▶ _WHAT YOU SHOULD DO_: In the records below, copy out the lines from the one containing "The width and height of the screenshot is (640, 1385)." through the one containing "Looking at the screenshot, I should [x=12, y=132].", both included, reproducing each line without any change.

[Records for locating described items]
^^^^^^^^

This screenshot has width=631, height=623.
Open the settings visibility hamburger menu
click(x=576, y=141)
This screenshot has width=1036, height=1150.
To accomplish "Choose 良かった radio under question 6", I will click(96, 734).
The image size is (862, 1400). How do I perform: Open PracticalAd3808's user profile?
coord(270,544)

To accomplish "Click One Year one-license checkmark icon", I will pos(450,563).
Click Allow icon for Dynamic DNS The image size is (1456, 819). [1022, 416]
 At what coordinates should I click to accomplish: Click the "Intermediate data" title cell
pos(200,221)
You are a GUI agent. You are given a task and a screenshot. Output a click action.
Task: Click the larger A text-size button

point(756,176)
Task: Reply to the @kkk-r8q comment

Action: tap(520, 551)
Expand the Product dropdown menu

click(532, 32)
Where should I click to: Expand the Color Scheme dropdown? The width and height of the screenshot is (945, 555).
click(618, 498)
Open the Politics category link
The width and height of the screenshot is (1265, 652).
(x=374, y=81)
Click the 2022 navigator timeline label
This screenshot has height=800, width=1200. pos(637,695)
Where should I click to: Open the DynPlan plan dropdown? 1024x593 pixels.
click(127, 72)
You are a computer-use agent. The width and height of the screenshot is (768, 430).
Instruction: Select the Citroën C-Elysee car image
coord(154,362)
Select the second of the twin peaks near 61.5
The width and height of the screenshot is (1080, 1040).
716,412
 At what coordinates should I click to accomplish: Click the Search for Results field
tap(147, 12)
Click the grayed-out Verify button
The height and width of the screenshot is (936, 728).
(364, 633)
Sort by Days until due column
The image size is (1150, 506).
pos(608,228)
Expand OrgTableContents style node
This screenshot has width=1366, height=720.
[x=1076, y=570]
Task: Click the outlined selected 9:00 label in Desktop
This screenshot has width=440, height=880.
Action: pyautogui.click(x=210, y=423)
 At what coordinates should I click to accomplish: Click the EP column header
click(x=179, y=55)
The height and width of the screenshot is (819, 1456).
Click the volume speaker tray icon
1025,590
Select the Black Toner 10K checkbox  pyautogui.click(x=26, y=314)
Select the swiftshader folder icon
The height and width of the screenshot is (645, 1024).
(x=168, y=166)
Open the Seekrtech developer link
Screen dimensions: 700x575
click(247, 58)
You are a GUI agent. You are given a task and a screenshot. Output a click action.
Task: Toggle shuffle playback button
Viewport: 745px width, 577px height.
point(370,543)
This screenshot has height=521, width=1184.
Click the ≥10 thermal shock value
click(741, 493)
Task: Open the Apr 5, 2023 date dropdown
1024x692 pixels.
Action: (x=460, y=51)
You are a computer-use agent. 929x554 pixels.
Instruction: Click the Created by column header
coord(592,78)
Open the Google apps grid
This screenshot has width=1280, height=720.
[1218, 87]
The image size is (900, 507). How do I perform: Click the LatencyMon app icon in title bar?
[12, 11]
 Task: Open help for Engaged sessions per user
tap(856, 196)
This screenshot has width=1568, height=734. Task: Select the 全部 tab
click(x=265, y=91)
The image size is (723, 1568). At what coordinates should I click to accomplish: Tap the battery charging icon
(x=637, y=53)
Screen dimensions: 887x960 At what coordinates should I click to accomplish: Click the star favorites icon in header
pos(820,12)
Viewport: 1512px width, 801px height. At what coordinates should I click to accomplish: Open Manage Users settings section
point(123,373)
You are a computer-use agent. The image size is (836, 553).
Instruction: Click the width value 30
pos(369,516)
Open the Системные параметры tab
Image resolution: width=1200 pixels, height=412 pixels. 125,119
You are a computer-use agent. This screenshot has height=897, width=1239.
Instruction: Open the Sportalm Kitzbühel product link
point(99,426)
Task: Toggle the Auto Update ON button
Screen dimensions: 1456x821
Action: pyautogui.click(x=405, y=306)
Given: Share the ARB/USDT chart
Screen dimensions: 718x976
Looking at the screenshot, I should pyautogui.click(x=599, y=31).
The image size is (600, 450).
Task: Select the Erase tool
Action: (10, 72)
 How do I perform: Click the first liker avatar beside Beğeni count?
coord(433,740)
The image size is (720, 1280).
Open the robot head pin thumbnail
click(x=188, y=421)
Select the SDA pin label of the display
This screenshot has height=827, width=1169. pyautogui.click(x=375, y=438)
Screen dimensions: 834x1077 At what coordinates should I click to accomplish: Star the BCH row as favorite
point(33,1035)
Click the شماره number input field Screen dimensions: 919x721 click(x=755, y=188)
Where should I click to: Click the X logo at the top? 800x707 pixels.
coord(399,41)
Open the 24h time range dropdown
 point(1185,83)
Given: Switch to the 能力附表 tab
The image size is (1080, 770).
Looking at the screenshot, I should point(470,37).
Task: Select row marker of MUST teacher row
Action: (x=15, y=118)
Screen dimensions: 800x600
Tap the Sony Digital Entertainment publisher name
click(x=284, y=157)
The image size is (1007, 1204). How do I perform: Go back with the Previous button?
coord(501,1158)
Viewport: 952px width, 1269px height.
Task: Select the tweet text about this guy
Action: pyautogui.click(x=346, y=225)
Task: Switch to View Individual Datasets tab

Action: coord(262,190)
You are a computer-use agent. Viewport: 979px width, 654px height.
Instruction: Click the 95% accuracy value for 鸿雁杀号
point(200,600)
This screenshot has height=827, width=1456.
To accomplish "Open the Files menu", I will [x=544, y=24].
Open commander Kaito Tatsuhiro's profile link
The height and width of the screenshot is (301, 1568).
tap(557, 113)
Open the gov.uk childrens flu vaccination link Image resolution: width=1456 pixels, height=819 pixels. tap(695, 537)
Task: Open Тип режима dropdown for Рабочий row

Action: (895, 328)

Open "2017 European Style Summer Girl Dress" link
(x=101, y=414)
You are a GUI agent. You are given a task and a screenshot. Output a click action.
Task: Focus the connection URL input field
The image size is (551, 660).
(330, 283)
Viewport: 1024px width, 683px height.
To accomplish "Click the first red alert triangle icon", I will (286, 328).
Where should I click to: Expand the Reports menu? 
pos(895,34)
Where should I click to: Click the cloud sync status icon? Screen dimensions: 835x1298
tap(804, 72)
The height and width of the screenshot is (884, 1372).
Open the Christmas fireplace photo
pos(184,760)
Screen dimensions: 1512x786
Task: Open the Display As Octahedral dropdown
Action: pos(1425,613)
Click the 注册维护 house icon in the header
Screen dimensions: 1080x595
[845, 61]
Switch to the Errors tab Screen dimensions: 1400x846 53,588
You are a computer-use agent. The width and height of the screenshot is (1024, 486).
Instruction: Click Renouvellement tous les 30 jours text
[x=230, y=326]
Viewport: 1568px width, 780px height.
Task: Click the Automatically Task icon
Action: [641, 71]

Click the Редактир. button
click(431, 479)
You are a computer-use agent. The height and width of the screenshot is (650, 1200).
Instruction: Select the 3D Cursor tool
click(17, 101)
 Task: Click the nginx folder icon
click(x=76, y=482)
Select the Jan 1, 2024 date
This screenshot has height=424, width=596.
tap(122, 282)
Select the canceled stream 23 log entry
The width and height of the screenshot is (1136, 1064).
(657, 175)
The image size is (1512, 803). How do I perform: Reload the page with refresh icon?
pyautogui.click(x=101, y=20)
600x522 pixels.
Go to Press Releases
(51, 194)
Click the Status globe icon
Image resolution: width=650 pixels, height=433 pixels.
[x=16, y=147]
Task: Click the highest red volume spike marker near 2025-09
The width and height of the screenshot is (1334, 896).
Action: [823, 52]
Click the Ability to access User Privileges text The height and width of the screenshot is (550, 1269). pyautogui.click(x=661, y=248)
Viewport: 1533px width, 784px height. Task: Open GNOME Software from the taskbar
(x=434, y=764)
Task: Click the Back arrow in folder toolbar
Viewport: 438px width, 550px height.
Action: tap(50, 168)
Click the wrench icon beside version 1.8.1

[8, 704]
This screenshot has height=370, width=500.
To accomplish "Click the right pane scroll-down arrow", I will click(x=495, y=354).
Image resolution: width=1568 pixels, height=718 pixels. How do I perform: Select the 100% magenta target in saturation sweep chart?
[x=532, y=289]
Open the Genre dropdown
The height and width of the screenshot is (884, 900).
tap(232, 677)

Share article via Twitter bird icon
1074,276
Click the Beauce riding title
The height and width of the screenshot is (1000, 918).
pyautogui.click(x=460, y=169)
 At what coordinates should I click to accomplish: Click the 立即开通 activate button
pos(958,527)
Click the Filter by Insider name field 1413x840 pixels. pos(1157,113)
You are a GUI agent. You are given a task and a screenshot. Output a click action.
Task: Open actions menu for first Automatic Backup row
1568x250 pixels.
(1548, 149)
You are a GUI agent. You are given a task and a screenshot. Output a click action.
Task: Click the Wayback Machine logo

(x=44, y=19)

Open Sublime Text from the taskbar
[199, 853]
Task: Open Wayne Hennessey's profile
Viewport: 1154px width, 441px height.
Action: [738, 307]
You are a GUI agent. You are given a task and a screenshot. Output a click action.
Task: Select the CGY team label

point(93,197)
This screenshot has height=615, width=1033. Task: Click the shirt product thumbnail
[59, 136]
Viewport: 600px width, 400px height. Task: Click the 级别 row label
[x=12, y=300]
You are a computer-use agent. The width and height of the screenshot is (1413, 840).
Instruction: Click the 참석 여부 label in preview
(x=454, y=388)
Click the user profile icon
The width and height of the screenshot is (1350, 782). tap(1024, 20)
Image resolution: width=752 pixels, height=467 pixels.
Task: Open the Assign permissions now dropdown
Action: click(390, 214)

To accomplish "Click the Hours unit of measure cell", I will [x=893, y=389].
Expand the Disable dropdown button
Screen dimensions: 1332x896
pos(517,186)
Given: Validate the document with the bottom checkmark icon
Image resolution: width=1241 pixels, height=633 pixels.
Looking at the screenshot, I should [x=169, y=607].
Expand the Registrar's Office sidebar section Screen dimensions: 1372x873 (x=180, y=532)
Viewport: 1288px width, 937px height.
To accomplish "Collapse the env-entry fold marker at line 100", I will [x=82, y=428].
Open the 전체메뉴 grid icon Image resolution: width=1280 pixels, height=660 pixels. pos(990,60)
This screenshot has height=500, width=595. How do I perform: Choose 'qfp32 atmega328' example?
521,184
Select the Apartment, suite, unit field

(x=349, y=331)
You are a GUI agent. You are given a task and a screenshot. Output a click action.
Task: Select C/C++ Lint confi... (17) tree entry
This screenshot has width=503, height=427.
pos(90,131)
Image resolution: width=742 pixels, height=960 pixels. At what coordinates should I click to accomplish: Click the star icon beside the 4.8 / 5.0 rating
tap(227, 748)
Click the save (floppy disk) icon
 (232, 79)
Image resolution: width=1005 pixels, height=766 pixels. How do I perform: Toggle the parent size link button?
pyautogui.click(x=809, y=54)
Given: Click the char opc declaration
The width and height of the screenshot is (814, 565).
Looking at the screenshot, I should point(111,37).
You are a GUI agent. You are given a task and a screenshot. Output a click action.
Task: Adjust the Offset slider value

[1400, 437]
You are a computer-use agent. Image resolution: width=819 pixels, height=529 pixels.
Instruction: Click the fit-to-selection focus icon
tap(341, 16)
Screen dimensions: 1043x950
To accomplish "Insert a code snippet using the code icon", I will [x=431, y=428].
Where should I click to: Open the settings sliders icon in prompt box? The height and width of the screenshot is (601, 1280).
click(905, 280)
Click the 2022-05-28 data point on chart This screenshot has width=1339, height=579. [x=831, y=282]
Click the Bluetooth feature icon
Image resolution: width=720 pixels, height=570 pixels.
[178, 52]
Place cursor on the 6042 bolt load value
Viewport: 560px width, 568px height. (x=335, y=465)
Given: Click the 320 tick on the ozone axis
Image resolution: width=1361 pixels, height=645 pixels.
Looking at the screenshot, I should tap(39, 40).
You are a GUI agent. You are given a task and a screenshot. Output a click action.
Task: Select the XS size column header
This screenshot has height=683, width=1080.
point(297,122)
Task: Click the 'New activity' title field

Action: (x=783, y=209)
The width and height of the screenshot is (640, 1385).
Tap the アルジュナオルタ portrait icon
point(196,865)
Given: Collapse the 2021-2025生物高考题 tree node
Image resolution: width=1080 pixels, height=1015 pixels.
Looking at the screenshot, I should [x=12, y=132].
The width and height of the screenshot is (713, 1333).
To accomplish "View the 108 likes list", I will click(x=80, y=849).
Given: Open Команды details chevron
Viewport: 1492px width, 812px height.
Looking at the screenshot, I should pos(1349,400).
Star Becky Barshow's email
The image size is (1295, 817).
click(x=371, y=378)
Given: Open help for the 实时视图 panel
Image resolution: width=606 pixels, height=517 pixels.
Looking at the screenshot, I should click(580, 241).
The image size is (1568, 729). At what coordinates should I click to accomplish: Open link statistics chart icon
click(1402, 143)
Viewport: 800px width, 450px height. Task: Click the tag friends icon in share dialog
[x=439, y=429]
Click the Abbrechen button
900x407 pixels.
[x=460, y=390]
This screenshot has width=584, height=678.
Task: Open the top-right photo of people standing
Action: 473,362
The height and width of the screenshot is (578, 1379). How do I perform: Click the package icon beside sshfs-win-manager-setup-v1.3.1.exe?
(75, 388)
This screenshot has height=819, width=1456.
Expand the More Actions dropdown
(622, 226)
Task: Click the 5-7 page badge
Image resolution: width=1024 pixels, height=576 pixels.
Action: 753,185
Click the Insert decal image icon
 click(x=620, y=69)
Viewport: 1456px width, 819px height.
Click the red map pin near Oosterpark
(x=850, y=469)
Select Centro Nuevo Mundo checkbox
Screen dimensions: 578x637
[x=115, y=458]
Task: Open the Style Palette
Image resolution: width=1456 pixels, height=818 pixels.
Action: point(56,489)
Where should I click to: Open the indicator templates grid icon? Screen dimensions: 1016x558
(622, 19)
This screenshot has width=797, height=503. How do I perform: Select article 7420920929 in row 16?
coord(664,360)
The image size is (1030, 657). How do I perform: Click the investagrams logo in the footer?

^^^^^^^^

▶ _TASK SOLUTION_:
The width and height of the screenshot is (640, 1385).
Tap the アルジュナオルタ portrait icon
point(196,865)
Given: Collapse the 2021-2025生物高考题 tree node
Image resolution: width=1080 pixels, height=1015 pixels.
Looking at the screenshot, I should [x=12, y=132].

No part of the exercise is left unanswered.